══ RECORDED INFORMATION

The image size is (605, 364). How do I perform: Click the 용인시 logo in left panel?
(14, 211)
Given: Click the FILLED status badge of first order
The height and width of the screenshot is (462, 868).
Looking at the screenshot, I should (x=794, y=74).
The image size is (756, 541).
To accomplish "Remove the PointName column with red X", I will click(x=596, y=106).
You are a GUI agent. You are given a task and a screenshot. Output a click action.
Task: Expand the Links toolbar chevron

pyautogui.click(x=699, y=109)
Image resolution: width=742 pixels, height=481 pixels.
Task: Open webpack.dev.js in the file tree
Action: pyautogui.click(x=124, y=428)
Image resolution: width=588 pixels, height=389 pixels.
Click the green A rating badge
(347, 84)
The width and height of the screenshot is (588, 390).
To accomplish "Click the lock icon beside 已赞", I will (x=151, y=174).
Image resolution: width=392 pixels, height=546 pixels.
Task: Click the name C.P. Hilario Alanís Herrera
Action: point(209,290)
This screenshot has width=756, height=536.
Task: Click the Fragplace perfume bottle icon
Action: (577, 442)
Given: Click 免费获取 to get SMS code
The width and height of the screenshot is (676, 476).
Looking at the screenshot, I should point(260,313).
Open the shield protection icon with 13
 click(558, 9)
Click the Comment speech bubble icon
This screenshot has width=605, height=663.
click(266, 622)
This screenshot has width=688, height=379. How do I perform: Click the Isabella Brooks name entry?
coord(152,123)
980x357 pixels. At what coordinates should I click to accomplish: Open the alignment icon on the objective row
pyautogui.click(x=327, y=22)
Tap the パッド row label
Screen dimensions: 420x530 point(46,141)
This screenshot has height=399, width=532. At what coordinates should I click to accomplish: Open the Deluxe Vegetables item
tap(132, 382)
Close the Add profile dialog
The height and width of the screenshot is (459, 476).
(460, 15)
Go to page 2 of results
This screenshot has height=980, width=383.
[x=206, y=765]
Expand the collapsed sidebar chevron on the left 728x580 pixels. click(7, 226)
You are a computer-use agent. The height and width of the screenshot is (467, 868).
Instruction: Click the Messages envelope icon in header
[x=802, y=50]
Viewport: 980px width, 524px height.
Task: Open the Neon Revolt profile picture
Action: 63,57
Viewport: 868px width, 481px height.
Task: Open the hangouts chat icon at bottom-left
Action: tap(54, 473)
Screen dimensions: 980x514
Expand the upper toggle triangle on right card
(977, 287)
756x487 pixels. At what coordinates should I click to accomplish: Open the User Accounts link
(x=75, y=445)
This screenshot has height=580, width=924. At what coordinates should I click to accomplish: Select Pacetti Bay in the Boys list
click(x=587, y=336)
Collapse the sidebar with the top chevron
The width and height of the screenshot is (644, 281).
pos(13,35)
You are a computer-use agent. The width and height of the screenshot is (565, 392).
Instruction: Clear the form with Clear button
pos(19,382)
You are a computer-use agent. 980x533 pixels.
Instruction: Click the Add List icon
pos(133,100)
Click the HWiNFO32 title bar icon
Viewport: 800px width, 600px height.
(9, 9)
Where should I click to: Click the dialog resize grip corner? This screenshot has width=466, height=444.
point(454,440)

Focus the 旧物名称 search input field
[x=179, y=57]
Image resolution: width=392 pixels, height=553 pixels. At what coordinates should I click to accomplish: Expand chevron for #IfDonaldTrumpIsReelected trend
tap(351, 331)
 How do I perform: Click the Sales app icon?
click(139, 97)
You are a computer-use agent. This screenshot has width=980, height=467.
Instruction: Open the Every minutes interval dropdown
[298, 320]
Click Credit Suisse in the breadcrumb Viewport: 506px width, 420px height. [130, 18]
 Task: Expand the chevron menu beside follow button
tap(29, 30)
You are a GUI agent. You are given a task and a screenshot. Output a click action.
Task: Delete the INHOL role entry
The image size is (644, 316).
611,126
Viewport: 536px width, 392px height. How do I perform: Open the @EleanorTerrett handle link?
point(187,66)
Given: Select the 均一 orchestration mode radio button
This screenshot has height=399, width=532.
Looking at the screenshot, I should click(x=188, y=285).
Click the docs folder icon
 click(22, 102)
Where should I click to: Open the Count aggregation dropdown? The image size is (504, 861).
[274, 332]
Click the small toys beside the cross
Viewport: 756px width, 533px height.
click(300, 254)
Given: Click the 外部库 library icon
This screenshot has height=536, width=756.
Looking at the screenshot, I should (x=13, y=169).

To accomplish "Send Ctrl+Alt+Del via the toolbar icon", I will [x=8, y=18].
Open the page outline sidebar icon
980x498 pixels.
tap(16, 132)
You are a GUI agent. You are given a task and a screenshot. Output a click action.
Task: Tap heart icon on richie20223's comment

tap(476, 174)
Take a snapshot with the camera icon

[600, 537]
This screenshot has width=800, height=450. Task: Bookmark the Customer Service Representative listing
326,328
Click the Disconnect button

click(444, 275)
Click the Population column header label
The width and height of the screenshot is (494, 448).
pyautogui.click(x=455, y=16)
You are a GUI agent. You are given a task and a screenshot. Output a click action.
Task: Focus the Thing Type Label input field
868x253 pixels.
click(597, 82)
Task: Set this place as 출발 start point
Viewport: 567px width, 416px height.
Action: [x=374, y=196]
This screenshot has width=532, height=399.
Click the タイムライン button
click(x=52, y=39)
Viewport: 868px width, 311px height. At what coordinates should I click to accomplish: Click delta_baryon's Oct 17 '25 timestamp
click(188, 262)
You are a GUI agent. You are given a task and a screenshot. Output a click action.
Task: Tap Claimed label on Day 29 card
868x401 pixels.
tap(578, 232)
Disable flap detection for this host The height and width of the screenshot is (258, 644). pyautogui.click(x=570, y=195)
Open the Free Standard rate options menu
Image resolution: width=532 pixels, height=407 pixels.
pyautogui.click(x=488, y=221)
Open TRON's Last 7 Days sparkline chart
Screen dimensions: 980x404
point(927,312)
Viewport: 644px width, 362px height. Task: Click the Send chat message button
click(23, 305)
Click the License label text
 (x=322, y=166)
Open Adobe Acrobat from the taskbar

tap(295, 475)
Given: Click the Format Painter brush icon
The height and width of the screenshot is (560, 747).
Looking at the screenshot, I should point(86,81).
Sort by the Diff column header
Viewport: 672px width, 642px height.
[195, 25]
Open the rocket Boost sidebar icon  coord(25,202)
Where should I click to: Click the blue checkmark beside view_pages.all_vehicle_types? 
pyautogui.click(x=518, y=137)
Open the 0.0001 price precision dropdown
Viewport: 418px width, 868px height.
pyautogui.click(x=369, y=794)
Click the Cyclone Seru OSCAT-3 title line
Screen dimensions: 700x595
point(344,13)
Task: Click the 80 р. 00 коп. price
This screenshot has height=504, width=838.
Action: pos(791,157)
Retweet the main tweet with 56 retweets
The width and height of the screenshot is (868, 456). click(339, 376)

════

● **WHAT YOU HAVE TO DO**: Retype the listing above, word for word, from its first line to the line containing "The width and height of the screenshot is (588, 390).", both ends included.

● **SOLUTION TO THIS TASK**:
The image size is (605, 364). How do I perform: Click the 용인시 logo in left panel?
(14, 211)
Given: Click the FILLED status badge of first order
The height and width of the screenshot is (462, 868).
Looking at the screenshot, I should (x=794, y=74).
The image size is (756, 541).
To accomplish "Remove the PointName column with red X", I will click(x=596, y=106).
You are a GUI agent. You are given a task and a screenshot. Output a click action.
Task: Expand the Links toolbar chevron

pyautogui.click(x=699, y=109)
Image resolution: width=742 pixels, height=481 pixels.
Task: Open webpack.dev.js in the file tree
Action: pyautogui.click(x=124, y=428)
Image resolution: width=588 pixels, height=389 pixels.
Click the green A rating badge
(347, 84)
The width and height of the screenshot is (588, 390).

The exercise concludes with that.